Bagaimana tidak. mendadak sang big boss meminta laporan seluruh transaksi penjualan dan pembelian bahan baku dalam waktu singkat. Padahal itu bukanlah bagiannya. Maksudnya, Caliana hanya memegang tanggung jawab laporan untuk dua proyek saja, sementara sang boss memintanya, ralat. Menyuruhnya mengerjakan laporan delapan proyek? Ya Tuhan, dihari-hari biasa saja butuh empat kepala untuk mengerjakan itu semua.

Suara deringan ponselnya di dalam laci meja terdengar nyaring. Begitu kontras dengan ruangannya yang sunyi. Ia membuka laci dan melihat nama yang tertera di layar ponselnya sebelum menekan tombol.

"Itaaannn...." Seruan marah Carina mendengung di telinganya yang sudah pusing.

"Yes, Moana?"

"Ini udah jam berapa? Kenapa belum pulang?" Cebiknya kesal. Caliana memijit pelipisnya pelan sebelum melirik jam tangannya. Ya ampun, ternyata sudah pukul tujuh lewat. "Mau pulang jam berapa emang? Emang Itan gak khawatir sama keponakan Itan yang satu ini?”

Caliana memutar bola matanya. “Iya, bentar lagi pulang. Masih beres-beres ini.” Jawab Caliana datar. "Minta anterin siapa kek yang ada di rumah. Biar sekalian pulang bareng ke tempat Itan. Ntar kita makan di warungnya Cak Muh.”

"Qilla ikut boleh? Dia katanya mau ikut nginap di rumahnya Itan?” tanya Carina ragu. Caliana mengerutkan dahi.

“Tapi kan bapaknya ada disini, Rin.” Tegur Caliana.

“Kan Carin udah bilang sama Itan kemarin. Lagian Carin juga lagi di tempatnya Qilla nih.” Lanjut keponakannya itu.

“Ya udah, terserah.” Jawab Caliana menyerah. “Itan sholat Isya dulu sambil nungguin kalian.” Jawabnya.

“Tapi Itan, kata Qilla gak apa-apa kita gak ganti baju lagi? Kita udah pada pake piyama ini.” Keluh Carina.

Caliana memutar bola matanya. “Selama kalian pake baju, gak masalah.” Ketusnya lelah. "Kalo malu, tutupin pake jaket aja. Kan bisa?” Jawab Caliana santai. "Cepetan kesininya, Itan juga udah laper. Nanti kalo Itan kurus trus Oma marah, Itan aduin kalian." Lanjutnya dengan nada mengancam.

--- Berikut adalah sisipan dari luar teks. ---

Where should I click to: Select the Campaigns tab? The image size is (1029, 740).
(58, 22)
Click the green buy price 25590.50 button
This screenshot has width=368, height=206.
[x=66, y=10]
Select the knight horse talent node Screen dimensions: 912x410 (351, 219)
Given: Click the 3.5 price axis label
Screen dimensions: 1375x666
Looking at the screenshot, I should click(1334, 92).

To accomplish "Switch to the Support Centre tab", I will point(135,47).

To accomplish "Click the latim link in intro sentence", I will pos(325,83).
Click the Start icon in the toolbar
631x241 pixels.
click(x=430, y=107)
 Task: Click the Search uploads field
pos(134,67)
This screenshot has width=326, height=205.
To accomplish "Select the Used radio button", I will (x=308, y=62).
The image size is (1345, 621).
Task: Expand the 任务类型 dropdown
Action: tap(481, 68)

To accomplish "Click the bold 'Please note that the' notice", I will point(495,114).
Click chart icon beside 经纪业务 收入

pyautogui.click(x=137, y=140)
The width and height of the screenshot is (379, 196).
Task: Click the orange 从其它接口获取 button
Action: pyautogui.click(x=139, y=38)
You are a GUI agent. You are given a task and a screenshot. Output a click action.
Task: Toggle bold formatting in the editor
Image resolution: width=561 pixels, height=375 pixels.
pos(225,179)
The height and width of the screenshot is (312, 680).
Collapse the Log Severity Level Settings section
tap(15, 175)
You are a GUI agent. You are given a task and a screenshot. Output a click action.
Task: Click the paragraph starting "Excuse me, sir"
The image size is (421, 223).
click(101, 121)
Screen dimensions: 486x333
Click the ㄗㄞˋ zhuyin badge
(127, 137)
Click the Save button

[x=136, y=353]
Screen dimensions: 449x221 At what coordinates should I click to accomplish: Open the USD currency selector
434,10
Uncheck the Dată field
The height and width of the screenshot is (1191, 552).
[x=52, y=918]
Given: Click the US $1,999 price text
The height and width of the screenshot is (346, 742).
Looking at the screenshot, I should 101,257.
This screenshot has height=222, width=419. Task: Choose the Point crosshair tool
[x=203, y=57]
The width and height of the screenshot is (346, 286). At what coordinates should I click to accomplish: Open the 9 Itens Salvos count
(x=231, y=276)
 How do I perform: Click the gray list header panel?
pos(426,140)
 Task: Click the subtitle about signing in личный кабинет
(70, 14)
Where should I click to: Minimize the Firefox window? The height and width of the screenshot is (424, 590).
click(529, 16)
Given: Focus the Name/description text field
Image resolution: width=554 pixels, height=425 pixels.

"Ye.. itu mah maunya Itan kali, kurus kering kayak model. Ya udah, kita berangkat." Tanpa menunggu jawaban Caliana, ponsel dimatikan.

Caliana kembali melihat layar di depannya. Menyimpan beberapa file dan memindahkannya ke dalam flashdisk yang ada di mejanya. Sambil menunggu data berpindah, ia beranjak naik ke lantai atas untuk melakukan kewajibannya.